UPDATE, writethru: Disney’s Dumbo, the live-action adaptation of the beloved 1941 classic, grossed $71M at the international box office this weekend. Liftoff is below pre-opening projections which sources pegged in the $80M-$90M range for the Tim Burton-directed pic. The main issue here, which we noted in our preview would be a swing factor, is that Asia didn’t significantly prick up its ears for the little fellow. Domestic also flew in lower with $45M for a $116M global start.

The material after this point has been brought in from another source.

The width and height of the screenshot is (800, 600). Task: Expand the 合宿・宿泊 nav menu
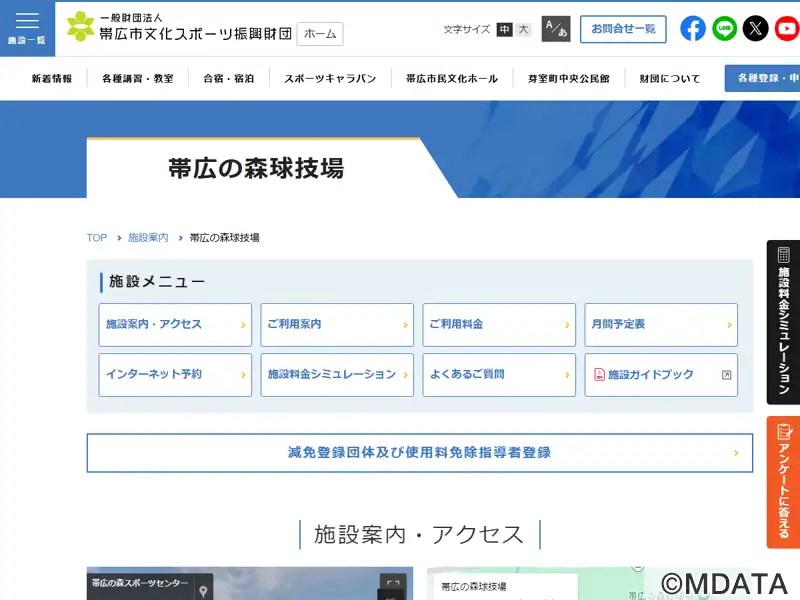[228, 78]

First the more positive news: Across 53 material markets, which rep essentially 100% of the worldwide footprint, Dumbo landed No. 1 in such hubs as France, Italy, Spain, Russia, the UK, Argentina, Brazil and Mexico with families providing some nice upticks across Saturday and Sunday. Latin America, which leans into family fare, saw No. 1s across the board. Mexico was especially strong, with a 65% share and a $7.2M weekend. That’s the 3rd highest Disney Live Action opening frame of all time. Europe and Latin America will have some runway ahead as kids in many markets move into Easter breaks.
As for Asia, while Dumbo was No. 1 in Hong Kong, Taiwan, Indonesia, Singapore and Thailand, none of those markets appears in the Top 10. China leads all play at $10.7M where Dumbo was the best western pic and has a good social score, indicating some positive word of mouth. Reviews aggregator Douban gives it a middling 6.8. Japan – typically a big Burton hub — came in with $2.4M, also the market’s best of the weekend for a Hollywood movie, but No. 9 in the film’s Top 10 this session. Overall, Asia, which has less traditional awareness of the character, didn’t connect in the hoped for manner.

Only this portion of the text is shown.